HST critics are claiming the tax is stimulating a black market in home renovations despite warnings from consumer protection advocates against hiring contractors seeking verbal contracts and cash payment.
Such arrangements could lead to substandard and/or incomplete work and there is no legal recourse if the job is botched.
“The HST is helping to fuel an already burgeoning underground cash economy in home renovation,” Greater Vancouver Home Builders Association CEO Peter Simpson told media last week.
B.C. Finance Minister Colin Hansen told Business in Vancouver he does not think the HST stimulates an underground economy.
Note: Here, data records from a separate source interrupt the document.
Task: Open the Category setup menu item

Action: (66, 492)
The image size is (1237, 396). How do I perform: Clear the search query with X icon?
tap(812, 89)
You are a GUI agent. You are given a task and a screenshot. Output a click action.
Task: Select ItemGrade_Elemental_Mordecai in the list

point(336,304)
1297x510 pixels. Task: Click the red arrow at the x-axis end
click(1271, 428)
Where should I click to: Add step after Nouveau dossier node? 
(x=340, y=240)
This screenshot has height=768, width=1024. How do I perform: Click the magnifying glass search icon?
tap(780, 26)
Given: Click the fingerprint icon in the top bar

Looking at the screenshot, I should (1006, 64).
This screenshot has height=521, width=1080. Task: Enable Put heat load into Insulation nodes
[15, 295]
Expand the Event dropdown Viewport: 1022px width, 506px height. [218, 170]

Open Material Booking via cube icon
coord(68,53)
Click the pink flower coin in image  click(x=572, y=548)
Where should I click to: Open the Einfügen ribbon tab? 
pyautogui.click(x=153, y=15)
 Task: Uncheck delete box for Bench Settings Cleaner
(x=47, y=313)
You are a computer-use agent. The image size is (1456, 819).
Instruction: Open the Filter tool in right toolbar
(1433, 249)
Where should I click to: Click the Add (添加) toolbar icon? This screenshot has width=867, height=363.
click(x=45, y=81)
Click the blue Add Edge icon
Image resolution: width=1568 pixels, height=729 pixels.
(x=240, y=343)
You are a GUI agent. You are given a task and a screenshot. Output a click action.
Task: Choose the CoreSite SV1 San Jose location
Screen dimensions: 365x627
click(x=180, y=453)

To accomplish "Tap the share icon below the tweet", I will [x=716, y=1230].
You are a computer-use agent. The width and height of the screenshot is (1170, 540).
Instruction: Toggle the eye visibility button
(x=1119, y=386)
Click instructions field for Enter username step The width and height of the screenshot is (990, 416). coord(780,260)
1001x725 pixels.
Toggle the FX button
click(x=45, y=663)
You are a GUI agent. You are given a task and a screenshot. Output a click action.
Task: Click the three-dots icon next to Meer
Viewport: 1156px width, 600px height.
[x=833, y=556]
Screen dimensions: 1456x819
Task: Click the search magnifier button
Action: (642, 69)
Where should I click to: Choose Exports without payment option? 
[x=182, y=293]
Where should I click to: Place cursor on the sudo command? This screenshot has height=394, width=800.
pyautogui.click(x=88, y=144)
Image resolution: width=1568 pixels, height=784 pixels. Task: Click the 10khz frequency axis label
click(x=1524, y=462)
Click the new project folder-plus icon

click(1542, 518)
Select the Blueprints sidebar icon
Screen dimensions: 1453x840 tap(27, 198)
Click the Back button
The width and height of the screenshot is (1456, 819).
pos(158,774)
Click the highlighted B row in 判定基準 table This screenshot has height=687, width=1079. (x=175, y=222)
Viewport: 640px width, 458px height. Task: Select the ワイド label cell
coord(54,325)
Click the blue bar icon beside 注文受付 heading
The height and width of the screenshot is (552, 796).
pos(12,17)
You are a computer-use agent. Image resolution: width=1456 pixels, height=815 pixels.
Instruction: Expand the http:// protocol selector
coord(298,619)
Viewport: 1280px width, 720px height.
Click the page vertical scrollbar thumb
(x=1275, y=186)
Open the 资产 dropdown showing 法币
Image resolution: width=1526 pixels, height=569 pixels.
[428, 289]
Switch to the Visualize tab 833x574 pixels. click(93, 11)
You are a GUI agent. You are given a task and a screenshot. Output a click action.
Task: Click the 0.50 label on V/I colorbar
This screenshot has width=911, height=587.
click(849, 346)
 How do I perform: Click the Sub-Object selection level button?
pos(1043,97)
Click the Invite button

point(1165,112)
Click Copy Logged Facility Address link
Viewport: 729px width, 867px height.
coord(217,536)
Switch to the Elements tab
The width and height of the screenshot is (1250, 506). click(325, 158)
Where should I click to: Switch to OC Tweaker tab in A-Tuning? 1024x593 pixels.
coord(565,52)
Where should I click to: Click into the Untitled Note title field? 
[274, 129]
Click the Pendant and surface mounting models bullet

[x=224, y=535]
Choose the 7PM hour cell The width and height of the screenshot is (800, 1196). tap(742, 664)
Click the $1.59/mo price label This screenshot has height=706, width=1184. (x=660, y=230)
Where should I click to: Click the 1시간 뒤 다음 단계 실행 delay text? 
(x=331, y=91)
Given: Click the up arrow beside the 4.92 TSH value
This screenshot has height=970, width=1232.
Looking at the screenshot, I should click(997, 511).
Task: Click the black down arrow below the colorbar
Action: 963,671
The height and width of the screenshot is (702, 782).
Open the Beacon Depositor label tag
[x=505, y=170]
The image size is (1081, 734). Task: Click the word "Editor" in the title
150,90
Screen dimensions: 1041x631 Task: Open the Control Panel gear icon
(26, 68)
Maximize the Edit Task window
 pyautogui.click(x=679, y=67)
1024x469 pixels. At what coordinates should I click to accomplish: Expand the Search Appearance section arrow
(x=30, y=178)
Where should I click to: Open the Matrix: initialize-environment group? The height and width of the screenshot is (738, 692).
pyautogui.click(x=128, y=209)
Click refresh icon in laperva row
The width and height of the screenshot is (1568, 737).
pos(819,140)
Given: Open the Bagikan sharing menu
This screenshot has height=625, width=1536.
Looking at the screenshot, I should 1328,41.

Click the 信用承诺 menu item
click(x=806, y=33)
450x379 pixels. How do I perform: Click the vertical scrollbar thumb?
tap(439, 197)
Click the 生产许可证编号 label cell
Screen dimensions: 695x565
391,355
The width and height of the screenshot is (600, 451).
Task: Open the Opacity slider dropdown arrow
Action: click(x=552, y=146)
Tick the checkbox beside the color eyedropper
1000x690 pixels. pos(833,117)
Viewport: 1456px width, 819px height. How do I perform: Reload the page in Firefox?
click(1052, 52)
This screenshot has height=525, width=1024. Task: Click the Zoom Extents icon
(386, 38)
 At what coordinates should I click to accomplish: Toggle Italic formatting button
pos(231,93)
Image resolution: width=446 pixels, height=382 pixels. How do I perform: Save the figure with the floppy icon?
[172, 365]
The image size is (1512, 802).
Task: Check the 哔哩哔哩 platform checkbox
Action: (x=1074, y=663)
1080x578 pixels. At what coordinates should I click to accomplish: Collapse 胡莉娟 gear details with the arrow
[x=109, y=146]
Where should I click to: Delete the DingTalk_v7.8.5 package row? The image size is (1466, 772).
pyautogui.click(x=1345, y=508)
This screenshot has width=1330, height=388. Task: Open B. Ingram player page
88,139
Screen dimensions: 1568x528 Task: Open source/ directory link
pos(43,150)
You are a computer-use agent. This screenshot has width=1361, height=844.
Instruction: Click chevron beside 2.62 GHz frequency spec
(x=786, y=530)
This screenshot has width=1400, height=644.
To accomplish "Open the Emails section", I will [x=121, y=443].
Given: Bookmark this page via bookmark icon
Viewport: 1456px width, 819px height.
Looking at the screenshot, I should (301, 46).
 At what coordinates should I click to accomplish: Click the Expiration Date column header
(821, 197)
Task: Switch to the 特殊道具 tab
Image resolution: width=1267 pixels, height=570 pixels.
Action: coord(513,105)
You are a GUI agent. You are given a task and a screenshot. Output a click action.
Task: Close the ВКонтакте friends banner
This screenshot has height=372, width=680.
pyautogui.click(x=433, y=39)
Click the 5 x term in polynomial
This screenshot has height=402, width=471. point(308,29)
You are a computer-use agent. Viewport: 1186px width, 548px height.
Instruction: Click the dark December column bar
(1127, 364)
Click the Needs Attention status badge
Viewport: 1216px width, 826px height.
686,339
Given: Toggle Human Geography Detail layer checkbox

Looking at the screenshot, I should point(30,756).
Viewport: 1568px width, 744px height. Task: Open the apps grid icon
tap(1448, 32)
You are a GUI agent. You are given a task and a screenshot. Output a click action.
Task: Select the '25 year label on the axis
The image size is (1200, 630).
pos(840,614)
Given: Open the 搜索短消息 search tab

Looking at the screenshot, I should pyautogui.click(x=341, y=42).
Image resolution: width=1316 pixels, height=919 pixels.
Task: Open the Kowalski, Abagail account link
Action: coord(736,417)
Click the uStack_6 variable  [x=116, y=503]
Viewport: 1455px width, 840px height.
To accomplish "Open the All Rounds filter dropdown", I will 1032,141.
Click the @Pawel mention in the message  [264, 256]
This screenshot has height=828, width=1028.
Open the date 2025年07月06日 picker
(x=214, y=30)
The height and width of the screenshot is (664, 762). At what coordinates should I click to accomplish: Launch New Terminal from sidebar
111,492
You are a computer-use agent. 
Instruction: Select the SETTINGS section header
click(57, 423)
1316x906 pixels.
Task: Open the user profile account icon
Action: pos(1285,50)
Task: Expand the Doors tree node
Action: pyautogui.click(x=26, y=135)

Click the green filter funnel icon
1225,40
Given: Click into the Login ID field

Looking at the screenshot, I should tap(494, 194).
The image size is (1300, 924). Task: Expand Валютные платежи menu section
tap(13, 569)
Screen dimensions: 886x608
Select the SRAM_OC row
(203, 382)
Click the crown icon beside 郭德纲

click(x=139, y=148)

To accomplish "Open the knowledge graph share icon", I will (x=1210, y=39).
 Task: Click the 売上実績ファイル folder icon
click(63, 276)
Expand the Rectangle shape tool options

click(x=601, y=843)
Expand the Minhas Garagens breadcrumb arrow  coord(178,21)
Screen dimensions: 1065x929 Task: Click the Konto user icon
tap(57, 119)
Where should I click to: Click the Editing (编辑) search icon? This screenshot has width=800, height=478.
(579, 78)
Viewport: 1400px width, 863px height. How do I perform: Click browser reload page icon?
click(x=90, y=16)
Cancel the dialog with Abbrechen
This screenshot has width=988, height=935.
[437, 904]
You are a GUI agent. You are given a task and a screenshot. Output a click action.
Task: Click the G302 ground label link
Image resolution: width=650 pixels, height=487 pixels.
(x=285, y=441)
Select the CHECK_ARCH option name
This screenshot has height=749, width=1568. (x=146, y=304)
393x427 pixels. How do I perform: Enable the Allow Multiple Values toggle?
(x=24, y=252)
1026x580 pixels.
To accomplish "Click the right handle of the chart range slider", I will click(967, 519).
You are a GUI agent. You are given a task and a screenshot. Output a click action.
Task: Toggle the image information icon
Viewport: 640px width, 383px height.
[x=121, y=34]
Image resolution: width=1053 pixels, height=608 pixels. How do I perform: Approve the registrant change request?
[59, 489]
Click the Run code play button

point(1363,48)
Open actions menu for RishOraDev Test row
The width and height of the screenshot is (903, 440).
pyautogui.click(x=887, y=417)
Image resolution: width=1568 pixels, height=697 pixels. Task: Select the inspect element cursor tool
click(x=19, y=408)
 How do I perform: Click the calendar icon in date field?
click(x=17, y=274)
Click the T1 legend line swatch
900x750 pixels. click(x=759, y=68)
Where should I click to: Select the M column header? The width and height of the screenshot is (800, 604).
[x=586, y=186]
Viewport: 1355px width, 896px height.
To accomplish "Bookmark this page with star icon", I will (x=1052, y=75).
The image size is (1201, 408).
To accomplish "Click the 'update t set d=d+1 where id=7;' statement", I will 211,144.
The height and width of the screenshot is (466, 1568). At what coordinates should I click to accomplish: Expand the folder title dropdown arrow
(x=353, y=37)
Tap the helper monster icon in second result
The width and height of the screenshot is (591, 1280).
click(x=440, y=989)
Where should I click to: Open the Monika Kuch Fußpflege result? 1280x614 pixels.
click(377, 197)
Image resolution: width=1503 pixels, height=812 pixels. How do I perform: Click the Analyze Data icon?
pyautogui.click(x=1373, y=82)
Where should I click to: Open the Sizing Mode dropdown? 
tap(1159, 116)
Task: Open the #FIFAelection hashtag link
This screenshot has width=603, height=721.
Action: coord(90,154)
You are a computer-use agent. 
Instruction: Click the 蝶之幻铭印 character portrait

“Studies that have been done in other value-added tax countries argue that, in some cases, the value-added tax reduces the underground economy,” Hansen said.
“If you take somebody who is going to do something for cash, they are still paying the HST in all their inputs. If they are doing it legitimately, the business doing the service gets to claim back all their input tax under the value-added tax system. If they get paid cash they don’t get that.”
He then used an example of a carpet layer.
Carpet company owners would pay 12% HST when they buy the carpet. They pay the 12% HST on all of their equipment and on the truck that they use to provide the carpet-laying service.
Hansen said, “If they’re doing a cash business, then they don’t get to claim back the HST that they’ve had to fork out because the input credits work basically by being deducted from the HST that would have to be remitted.”